• [What is being asked]
From the line containing "The image size is (1326, 940)." through the last line of the entries below, print each line exactly. Pictures stay out.
▼▼▼
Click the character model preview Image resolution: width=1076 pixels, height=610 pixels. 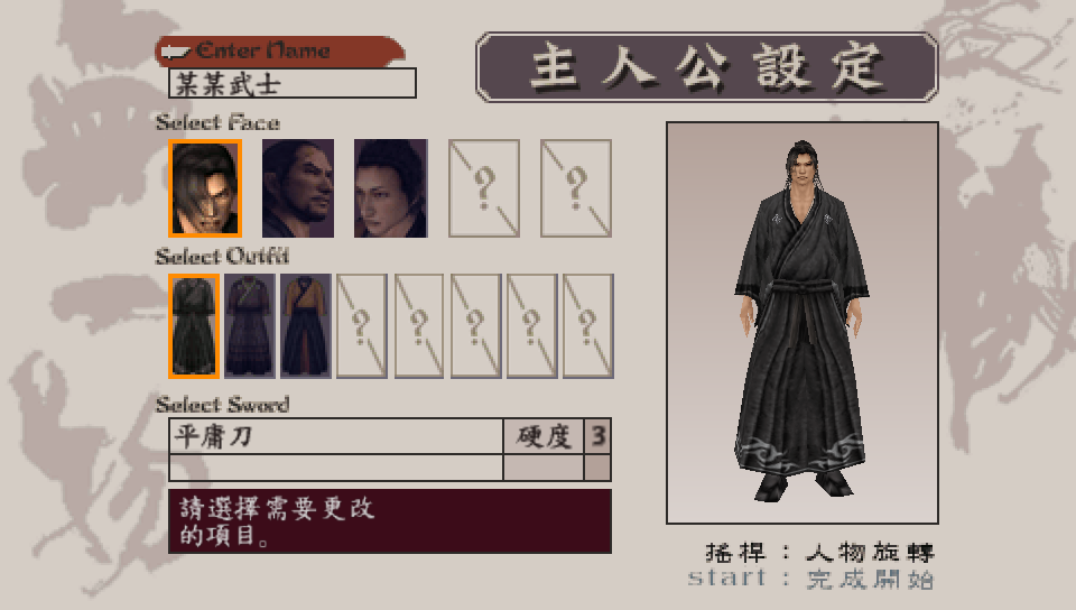(802, 322)
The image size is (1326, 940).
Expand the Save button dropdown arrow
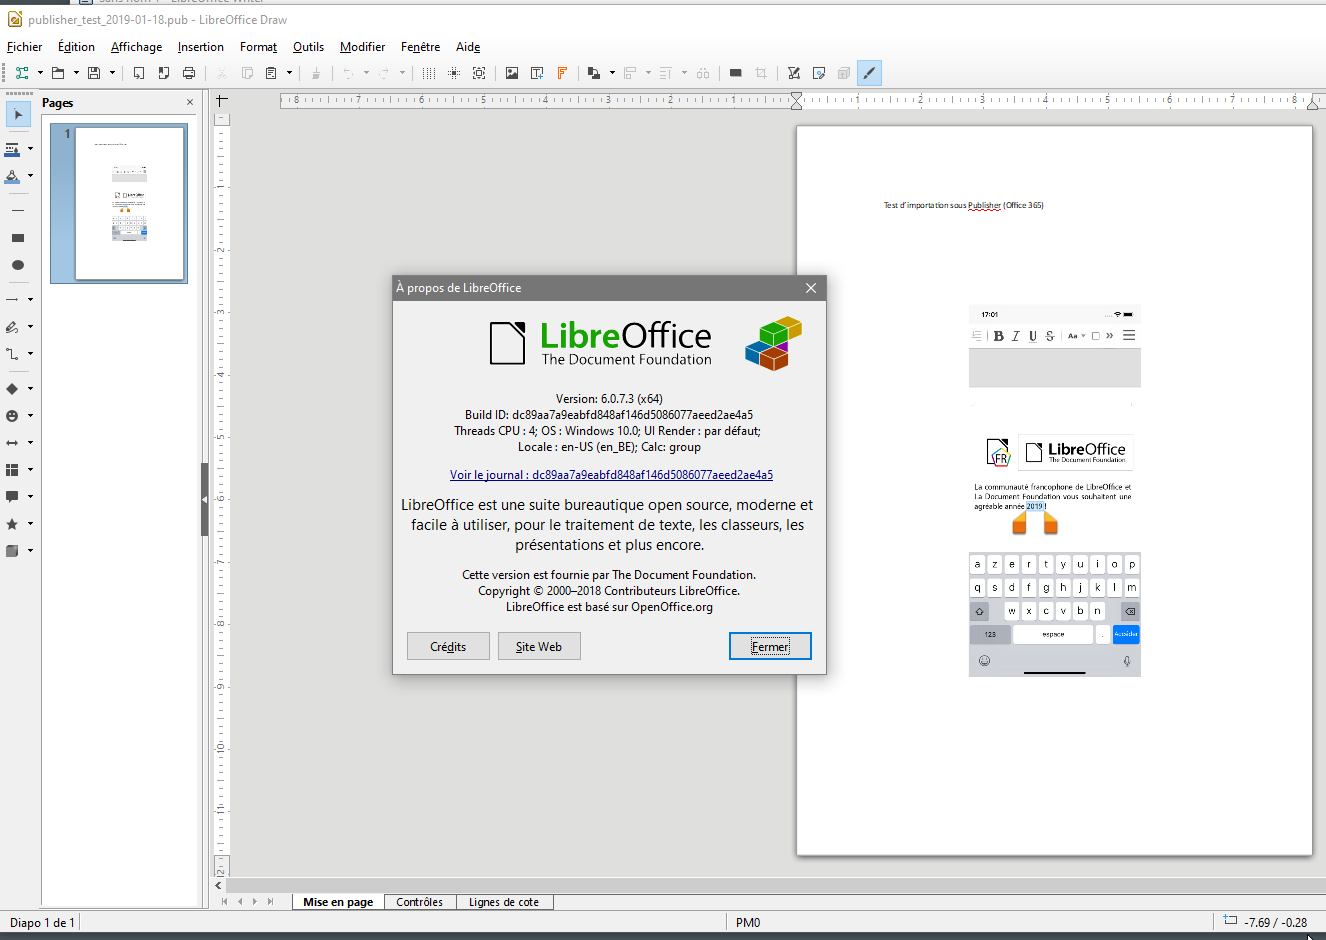click(x=112, y=73)
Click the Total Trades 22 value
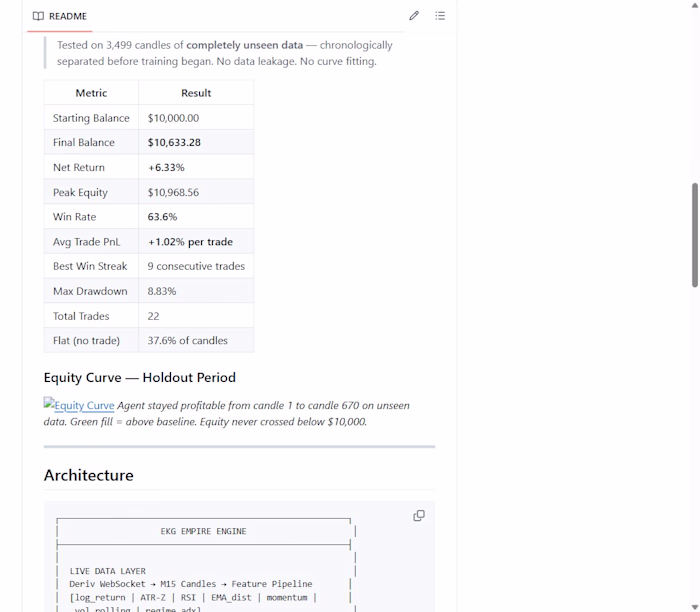 [154, 316]
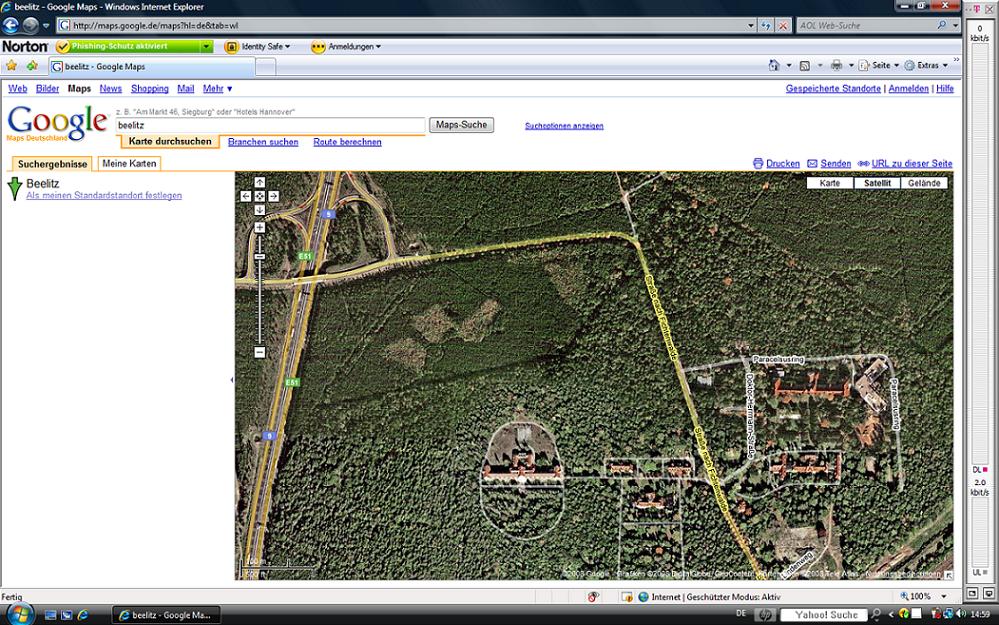999x625 pixels.
Task: Click the IE home icon
Action: [774, 65]
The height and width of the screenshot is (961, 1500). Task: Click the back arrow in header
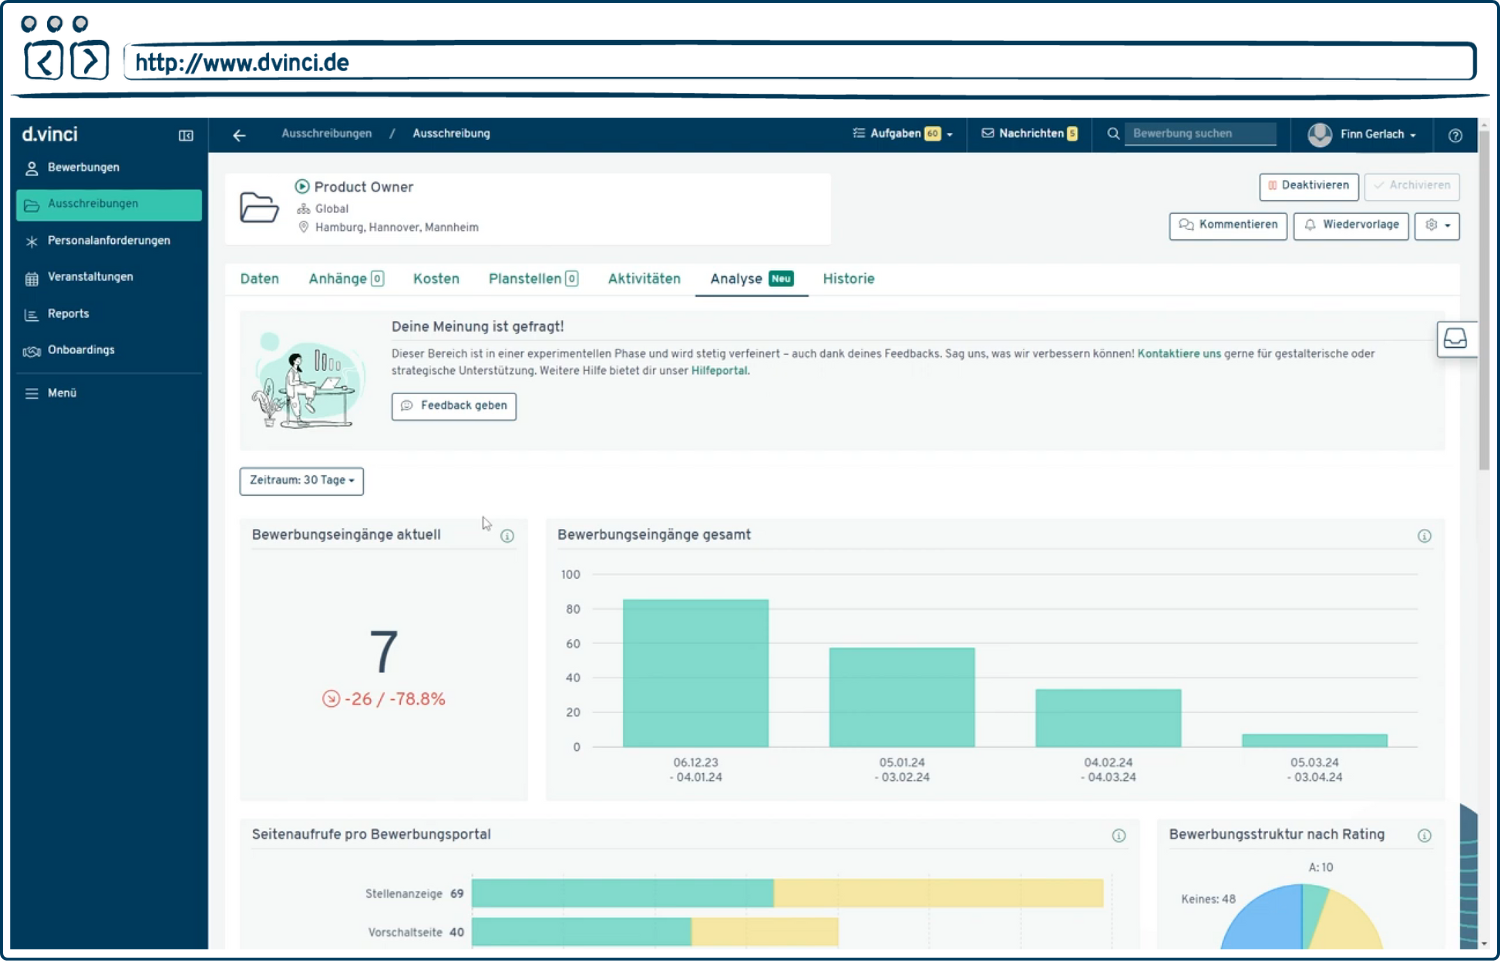239,135
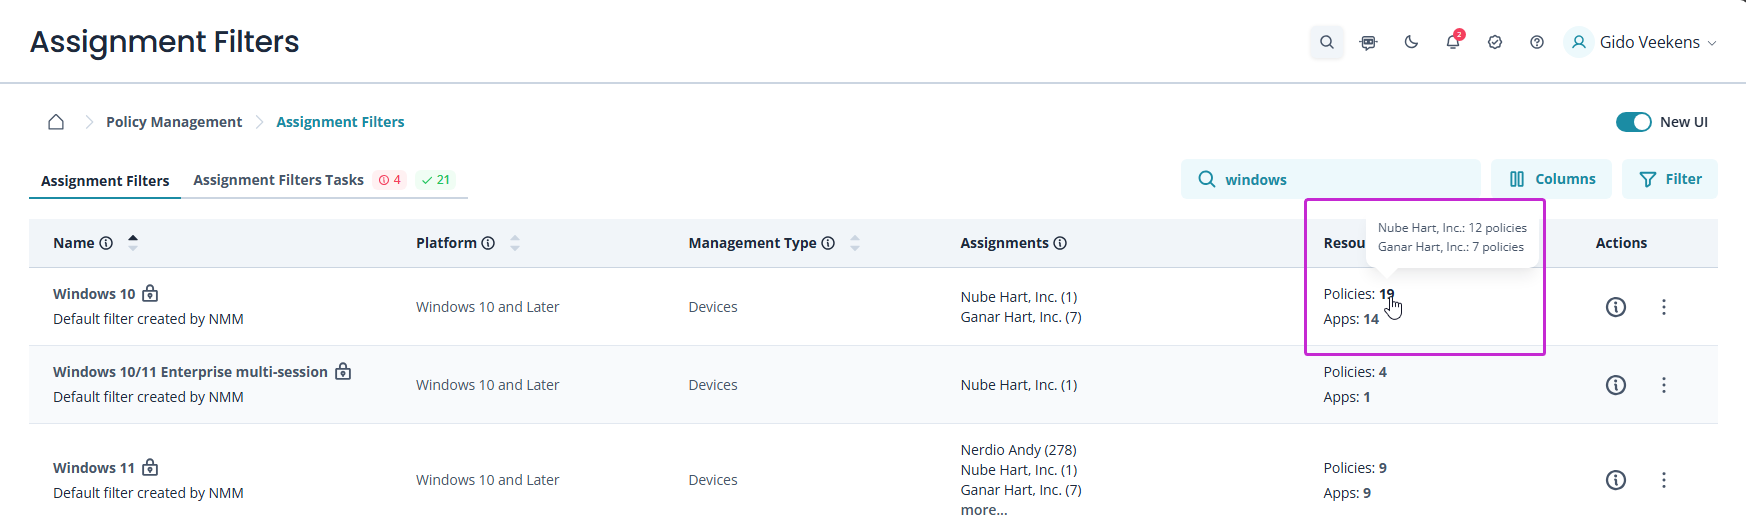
▲▲▲
• [Written answer]
The image size is (1326, 940).
Expand the Save button dropdown arrow
click(x=112, y=73)
Click the Total Trades 22 value
 [154, 316]
999x625 pixels.
Task: Click the IE home icon
Action: [774, 65]
The height and width of the screenshot is (961, 1500). Task: Click the back arrow in header
239,135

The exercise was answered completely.